> [Source document]
-.-.-

Anglo-Dutch consumer product group Unilever NV/Plc decided to ban super-slim models and actors from its advertising, joining growing global ambitions to fight eating disorders such as anorexia.
/ Source: Reuters

Anglo-Dutch consumer product group Unilever NV/Plc decided to ban super-slim models and actors from its advertising, joining growing global ambitions to fight eating disorders such as anorexia.

Fashion designers, model agencies and the media have been widely attacked for promoting an emaciated look which critics say contributes to eating disorders among young girls.

“Unilever has adopted a new global guideline that will require that all its future marketing communications should not use models or actors that are either excessively slim or promote ‘unhealthy’ slimness,” Ralph Kugler, president of Unilever’s home and personal care division, said on Tuesday.

Unilever, which makes Lipton teas and Skippy peanut butter, said it will not impose strict criteria for models and actors, but all brand directors and agencies would be expected to use a body mass index (BMI) of between 18.5 and 25 as a guideline for models and actors.

-.-.-

> [Dataset records]

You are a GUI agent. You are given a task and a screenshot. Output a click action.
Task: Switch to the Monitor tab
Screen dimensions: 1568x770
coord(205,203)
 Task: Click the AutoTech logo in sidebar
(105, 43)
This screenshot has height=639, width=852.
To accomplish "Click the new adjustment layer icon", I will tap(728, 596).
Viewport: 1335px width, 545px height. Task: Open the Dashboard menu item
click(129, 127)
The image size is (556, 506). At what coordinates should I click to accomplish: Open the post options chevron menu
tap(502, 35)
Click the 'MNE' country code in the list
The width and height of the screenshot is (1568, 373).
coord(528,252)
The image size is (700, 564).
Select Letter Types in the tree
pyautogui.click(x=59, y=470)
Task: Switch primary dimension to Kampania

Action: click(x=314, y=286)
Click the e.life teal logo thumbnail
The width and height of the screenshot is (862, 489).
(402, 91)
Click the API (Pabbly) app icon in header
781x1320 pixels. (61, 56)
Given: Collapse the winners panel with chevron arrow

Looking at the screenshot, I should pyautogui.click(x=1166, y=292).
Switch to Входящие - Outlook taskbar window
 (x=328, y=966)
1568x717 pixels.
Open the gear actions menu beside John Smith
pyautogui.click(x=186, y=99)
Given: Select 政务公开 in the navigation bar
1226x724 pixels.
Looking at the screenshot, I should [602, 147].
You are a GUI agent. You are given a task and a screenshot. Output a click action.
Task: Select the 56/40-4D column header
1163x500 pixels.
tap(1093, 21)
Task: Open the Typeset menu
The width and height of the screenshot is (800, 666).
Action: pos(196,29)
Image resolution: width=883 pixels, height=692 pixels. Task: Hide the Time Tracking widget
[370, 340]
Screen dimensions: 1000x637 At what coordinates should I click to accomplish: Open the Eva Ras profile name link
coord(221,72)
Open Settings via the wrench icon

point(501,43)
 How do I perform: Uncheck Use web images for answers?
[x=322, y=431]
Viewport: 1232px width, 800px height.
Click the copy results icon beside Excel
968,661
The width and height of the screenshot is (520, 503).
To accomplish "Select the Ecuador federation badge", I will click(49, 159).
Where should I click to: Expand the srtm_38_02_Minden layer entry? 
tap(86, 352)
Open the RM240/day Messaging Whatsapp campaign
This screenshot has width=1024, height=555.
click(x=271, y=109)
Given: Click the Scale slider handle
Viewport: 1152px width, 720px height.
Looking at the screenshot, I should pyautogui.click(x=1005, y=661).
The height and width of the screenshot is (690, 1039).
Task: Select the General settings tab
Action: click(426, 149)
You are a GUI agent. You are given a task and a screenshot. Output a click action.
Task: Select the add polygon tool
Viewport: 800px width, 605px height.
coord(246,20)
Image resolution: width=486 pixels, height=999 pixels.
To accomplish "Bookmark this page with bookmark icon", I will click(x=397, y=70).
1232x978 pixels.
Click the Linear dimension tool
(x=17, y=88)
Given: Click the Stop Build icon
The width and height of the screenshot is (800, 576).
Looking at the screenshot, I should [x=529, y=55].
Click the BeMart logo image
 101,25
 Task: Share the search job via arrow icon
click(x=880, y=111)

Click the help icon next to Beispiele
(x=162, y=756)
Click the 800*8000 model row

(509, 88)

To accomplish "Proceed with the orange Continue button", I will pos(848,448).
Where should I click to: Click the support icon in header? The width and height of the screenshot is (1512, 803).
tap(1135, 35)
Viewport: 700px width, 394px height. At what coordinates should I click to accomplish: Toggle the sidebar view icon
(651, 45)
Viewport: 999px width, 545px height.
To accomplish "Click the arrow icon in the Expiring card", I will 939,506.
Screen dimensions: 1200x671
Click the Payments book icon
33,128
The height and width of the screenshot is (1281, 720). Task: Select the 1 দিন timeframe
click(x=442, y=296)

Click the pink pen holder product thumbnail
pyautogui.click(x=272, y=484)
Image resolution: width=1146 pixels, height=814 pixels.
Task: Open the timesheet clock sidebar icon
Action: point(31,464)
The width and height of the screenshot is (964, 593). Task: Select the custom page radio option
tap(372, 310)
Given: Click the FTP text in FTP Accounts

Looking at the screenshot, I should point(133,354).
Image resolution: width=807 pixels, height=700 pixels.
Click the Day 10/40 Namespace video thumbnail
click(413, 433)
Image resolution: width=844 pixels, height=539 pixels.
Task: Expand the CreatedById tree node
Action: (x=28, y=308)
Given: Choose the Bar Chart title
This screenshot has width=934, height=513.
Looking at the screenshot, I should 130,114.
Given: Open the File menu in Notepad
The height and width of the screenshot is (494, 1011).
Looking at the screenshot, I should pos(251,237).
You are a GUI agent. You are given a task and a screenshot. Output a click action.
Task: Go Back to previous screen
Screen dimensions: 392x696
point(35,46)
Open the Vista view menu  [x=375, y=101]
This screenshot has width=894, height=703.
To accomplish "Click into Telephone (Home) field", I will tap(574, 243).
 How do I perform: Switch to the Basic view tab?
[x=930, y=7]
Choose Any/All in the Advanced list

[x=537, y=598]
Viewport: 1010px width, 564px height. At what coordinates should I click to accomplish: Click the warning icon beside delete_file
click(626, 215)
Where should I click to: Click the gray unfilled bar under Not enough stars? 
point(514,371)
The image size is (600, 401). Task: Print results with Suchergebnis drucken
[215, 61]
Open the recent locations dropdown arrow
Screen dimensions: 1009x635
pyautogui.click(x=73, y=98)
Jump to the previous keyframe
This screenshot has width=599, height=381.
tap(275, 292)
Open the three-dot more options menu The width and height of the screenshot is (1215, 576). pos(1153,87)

-.-.-

> [Exercise details] Pick up the news report on Unilever's ban on super-slim models in its advertising after its last sentence and keep writing it.

> [Result for this exercise]
BMI is a measure expressed as a ratio of weight to height. The World Health Organization considers anyone with a BMI below 18.5 underweight. A BMI below 17.5 is one of the criteria for the diagnosis of anorexia nervosa and a BMI nearing 15 is usually used as an indicator for starvation.

The issue of size zero or “skinny models” has dogged fashion shows and the beauty industry around the world after two anorexic Latin American models died last year.

It came under the international spotlight during the spring fashion season in New York, Milan, Paris and London earlier this year after Madrid last year banned models with a BMI below 18 from taking part in fashion shows.

Unilever ranks behind Nestle and Kraft among the top global food companies and spent more than 5 billion euros ($6.77 billion) last year on advertising and promotion, according to Dutch media.